During the early 1800s, the Industrial Revolution and mass immigration led to overpopulation, worker exploitation and poverty in U.S. cities such as New York, Boston and Philadelphia.   Families crowded into small, squalid tenements.  Working night and day, they earned barely enough to survive. 

In these impoverished families, children were expected to work as hard as their relatives, and were often forced on the streets to sell, beg or steal.  Illness was common, accidents frequent, and many children lost one or both of their parents.  Other children were sent away from their homes when their families could no longer provide for them; and many chose to set out on their own to escape domestic abuse.  These orphaned, homeless children became known as “street rats” and “street urchins.” Many of these children joined tough, criminal gangs for support and protection.  

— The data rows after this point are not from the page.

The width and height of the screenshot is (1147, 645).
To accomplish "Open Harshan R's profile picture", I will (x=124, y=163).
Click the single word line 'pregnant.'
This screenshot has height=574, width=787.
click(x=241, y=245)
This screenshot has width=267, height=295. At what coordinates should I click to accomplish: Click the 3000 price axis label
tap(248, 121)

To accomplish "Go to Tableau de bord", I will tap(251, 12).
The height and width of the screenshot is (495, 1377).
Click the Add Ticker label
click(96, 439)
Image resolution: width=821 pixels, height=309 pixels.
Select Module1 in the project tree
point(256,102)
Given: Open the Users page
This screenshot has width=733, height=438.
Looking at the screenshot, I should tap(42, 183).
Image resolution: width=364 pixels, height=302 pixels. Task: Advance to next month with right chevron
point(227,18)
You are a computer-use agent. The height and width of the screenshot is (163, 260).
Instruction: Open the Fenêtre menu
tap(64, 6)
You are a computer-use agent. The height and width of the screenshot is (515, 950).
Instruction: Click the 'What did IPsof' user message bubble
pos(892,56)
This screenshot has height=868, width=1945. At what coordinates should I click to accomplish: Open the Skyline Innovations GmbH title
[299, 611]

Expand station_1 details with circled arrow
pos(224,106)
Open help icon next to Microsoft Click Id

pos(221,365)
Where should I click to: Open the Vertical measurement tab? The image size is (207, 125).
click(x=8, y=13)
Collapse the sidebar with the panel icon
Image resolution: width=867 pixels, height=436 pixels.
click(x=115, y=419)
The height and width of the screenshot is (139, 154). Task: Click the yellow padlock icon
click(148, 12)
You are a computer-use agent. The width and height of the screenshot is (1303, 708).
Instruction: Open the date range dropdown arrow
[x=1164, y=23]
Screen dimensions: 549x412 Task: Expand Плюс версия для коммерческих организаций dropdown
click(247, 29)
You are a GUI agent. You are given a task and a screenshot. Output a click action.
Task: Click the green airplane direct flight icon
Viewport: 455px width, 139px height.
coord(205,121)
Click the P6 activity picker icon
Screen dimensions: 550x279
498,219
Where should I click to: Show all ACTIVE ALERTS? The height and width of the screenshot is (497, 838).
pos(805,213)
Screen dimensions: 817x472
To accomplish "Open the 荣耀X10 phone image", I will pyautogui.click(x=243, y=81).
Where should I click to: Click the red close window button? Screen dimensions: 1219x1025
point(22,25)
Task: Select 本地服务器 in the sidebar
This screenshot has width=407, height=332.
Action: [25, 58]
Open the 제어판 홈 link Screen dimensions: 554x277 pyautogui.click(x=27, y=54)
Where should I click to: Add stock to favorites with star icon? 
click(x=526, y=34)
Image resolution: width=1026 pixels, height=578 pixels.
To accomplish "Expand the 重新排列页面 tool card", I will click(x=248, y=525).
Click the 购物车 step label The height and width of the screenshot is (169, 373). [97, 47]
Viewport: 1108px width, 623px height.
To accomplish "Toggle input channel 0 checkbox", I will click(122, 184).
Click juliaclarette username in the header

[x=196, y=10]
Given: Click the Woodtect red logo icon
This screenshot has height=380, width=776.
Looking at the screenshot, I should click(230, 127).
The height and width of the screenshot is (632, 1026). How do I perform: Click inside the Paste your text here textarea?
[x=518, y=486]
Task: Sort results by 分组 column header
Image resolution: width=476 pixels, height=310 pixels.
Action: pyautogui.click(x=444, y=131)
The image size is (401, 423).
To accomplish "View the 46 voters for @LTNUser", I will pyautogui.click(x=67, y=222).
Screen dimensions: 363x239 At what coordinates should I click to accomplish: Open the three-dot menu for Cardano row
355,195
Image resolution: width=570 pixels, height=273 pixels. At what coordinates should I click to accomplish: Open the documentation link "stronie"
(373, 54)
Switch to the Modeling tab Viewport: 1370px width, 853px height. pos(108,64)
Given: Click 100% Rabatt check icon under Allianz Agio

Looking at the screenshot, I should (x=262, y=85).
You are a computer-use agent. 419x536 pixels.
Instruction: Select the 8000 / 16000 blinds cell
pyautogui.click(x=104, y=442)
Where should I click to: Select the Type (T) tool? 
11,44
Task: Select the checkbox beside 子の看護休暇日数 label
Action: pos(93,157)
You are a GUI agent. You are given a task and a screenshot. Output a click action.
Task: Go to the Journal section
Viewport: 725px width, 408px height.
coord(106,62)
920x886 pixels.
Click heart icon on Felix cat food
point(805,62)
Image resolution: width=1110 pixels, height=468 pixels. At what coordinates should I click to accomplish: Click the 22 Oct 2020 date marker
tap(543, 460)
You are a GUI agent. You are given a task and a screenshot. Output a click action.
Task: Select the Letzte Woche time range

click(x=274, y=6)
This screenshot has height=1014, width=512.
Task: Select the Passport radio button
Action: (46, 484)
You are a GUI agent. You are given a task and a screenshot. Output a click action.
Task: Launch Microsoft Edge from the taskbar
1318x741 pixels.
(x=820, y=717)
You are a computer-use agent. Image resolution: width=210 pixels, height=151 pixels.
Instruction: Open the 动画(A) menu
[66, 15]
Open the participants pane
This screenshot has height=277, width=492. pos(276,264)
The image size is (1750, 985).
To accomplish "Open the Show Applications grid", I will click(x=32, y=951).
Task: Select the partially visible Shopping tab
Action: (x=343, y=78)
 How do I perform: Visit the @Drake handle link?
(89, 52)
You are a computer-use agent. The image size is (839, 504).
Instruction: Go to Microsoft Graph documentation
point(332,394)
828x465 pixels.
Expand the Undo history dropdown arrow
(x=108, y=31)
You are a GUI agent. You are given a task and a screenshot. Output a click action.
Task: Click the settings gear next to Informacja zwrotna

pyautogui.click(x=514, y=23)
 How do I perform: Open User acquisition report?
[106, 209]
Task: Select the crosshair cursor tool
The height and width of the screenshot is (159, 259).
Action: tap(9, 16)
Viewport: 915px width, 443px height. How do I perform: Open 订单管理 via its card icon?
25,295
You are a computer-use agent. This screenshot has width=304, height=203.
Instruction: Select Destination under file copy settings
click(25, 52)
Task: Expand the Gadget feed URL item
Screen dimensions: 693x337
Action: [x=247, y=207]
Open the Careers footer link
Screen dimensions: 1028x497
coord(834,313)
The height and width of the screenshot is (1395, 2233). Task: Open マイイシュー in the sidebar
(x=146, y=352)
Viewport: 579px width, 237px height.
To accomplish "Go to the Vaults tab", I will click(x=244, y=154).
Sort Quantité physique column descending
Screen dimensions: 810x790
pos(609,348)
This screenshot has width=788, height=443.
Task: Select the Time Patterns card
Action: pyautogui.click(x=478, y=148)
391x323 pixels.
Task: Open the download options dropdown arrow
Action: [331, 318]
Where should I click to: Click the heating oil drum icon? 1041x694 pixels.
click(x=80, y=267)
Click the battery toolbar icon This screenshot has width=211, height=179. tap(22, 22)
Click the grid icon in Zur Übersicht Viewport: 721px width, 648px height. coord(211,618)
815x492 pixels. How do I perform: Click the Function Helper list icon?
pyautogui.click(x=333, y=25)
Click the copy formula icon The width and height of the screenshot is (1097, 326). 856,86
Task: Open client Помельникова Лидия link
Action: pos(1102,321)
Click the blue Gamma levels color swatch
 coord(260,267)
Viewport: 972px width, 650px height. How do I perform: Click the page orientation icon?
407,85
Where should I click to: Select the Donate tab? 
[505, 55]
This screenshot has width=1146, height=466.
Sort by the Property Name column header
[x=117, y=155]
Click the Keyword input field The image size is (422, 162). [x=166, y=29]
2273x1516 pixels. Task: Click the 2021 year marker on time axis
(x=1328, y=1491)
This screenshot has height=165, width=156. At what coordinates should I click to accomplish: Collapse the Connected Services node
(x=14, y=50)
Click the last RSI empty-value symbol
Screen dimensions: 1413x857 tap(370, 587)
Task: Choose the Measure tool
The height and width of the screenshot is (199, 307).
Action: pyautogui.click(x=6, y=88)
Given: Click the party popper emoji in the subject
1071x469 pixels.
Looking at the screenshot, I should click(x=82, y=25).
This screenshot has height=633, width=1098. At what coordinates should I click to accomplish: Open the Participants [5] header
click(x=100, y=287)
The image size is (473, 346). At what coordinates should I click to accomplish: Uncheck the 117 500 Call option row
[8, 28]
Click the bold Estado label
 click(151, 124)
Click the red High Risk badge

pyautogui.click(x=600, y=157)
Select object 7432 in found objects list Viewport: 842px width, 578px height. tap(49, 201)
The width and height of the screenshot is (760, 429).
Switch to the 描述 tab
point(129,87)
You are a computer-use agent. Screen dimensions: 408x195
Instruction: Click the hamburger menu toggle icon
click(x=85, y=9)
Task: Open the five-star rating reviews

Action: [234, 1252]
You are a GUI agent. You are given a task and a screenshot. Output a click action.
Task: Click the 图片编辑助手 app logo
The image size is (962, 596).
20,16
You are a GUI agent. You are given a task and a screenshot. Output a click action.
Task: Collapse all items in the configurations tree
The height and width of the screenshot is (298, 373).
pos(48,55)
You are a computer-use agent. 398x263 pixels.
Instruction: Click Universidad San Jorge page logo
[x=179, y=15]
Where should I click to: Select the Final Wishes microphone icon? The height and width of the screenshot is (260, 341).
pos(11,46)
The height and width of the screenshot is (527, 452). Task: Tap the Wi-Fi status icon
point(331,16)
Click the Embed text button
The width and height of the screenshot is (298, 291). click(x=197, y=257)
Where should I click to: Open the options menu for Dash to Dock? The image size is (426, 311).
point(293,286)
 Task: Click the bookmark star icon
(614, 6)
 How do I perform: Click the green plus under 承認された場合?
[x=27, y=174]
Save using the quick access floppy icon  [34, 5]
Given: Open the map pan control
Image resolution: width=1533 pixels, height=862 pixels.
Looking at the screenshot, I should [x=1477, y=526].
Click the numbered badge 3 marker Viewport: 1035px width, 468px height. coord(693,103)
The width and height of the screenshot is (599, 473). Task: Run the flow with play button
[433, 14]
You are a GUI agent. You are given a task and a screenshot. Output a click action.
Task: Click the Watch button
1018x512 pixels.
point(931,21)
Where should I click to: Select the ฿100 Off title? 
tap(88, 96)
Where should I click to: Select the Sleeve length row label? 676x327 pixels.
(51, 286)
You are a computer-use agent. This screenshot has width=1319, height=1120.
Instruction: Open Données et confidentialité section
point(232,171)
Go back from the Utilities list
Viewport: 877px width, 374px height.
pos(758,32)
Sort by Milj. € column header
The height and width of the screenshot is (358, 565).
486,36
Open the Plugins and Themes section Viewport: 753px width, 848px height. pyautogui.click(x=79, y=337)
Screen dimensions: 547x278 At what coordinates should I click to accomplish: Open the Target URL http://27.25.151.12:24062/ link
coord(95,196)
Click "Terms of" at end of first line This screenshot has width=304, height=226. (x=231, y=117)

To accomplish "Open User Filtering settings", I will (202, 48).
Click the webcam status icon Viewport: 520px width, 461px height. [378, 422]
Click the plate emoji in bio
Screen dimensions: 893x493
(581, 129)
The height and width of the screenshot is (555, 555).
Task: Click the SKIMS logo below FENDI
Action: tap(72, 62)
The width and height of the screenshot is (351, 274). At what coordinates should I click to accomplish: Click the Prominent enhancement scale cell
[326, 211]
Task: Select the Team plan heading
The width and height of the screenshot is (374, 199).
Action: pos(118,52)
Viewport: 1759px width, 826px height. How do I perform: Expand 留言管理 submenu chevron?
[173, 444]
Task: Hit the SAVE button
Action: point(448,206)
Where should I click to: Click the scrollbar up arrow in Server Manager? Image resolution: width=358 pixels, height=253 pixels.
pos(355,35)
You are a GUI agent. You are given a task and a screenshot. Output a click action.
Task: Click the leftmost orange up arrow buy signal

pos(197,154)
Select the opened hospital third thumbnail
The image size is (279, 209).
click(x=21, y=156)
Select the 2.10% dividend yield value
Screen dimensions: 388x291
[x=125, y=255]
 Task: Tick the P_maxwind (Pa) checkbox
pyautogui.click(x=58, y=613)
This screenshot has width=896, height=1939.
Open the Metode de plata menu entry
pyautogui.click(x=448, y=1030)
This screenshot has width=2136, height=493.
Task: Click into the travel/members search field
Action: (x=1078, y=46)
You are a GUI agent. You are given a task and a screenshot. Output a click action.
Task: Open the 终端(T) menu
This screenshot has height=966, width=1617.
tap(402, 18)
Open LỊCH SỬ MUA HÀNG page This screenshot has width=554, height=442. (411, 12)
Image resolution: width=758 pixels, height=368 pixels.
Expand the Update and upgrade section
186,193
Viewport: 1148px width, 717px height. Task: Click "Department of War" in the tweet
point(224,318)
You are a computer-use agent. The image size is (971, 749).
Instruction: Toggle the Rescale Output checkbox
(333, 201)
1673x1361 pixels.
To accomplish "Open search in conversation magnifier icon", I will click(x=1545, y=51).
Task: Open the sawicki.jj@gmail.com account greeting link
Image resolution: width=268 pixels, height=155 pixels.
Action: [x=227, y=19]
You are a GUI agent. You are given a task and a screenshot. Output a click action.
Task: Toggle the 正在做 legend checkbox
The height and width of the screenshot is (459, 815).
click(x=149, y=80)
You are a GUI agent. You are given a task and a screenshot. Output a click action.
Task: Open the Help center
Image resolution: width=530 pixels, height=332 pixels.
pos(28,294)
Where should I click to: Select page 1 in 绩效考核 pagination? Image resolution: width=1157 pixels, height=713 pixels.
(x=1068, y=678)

The public eventually became aware and concerned, and various philanthropies were founded to come to the children’s aid.  Many of these charitable organizations believed that living conditions were simply too harsh in urban areas.  So thousands of children were plucked off the streets and sent to the rural west to find new homes.  These trains became known as “orphan trains,” and the children were called “orphan train riders.” 

This Web site is dedicated to remembering their journeys and sharing their stories.  Please feel free to use the resources you find here for educational purposes.  It is our hope that this destination will help raise awareness about this unique movement in U.S. history.